Dalam beberapa tahun terakhir, pemerintah Indonesia telah membuat komitmen baru untuk mengurangi deforestasi dan untuk merehabilitasi serta merestorasi lahan gambut yang terdegradasi. Pada tahun 2011, Indonesia telah mengeluarkan penundaan pemberian konsesi baru untuk eksploitasi hutan alam primer dan lahan gambut, serta Presiden Indonesia Joko Widodo menjadikan penundaan ini permanen pada Agustus 2019.
Presiden juga membentuk Badan Restorasi Gambut (BRG) pada bulan Januari tahun 2016. Dari tahun 2016-2021, BRG bertugas mengkoordinasikan dan memfasilitasi restorasi 2,4 juta hektar lahan gambut terdegradasi di tujuh provinsi utama: Riau, Sumatera Selatan, Kalimantan Barat, Kalimantan Tengah, Kalimantan Selatan, Kalimantan Timur dan Papua. Program BRG ini bertujuan untuk mensistematisasikan restorasi dan regenerasi lahan gambut. Mereka melakukan kegiatan sekat kanal di bentangan yang rawan kebakaran dan mendukung penanaman tanaman pohon ramah-gambut seperti karet lokal, rotan dan kemiri, karena tanaman ini dapat bertahan terhadap kondisi banjir.

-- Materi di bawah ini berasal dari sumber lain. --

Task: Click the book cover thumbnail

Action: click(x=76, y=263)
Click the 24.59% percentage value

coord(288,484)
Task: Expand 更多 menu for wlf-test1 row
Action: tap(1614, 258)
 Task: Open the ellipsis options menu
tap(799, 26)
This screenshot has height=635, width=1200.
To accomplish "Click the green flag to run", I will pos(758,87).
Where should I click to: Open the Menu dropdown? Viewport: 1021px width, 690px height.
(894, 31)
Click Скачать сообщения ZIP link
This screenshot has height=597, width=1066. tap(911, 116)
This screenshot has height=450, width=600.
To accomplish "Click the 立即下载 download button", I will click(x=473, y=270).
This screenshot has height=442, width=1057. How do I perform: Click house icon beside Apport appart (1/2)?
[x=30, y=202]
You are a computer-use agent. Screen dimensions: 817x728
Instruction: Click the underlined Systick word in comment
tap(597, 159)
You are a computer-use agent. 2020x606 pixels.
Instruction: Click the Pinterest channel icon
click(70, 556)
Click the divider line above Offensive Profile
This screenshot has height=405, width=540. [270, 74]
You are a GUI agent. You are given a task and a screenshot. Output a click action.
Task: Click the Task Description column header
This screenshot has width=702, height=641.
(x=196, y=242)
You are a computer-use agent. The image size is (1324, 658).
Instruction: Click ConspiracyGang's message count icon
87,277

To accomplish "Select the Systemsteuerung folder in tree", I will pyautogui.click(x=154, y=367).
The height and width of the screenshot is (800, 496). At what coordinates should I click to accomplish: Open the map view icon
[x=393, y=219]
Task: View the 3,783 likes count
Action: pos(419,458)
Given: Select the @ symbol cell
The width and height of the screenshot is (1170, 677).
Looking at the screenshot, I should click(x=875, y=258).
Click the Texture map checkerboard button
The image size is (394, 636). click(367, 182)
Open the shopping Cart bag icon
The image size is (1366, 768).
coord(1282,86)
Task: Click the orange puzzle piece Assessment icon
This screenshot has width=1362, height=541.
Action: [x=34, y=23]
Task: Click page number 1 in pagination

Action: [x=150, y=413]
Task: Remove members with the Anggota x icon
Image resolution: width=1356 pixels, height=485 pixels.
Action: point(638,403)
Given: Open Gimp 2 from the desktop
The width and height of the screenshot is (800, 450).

Namun, para petani kecil lebih memilih menanam padi sebagai makanan pokok, dan kelapa sawit sebagai tanaman komersial, meskipun lahan gambut harus dibuka, dibakar, dan dikeringkan untuk menanam tanaman tersebut. Kemungkinan, hal ini akan terus terjadi selama pilihan mata pencaharian untuk pemanfaatan lahan gambut yang lebih berkelanjutan masih terbatas. Selain itu, para petani kecil paling sering menggunakan drainase lahan gambut dan praktik tebang dan bakar untuk pertanian, dan praktik-praktik ini membawa konsekuensi lingkungan negatif yang biayanya sangat mahal untuk ditakar. Untuk alasan ini, adaptasi berbagai mata pencaharian pada lahan yang dibasahi dan pilihan agribisnis yang layak secara finansial sangat perlu untuk dikembangkan bagi masyarakat yang tinggal di area lahan gambut. Restorasi lahan gambut yang berhasil tentunya membutuhkan tarik-ulur antara ekonomi dan lingkungan serta kesepakatan yang dinegosiasikan antara pemangku kepentingan yang memiliki kepentingan yang berbeda. Dengan demikian, keberhasilan upaya restorasi lahan gambut Indonesia akan sangat bergantung pada bagaimana beragam prioritas pemegang konsesi perusahaan, masyarakat lokal, dan pemerintah daerah yang direkonsiliasi.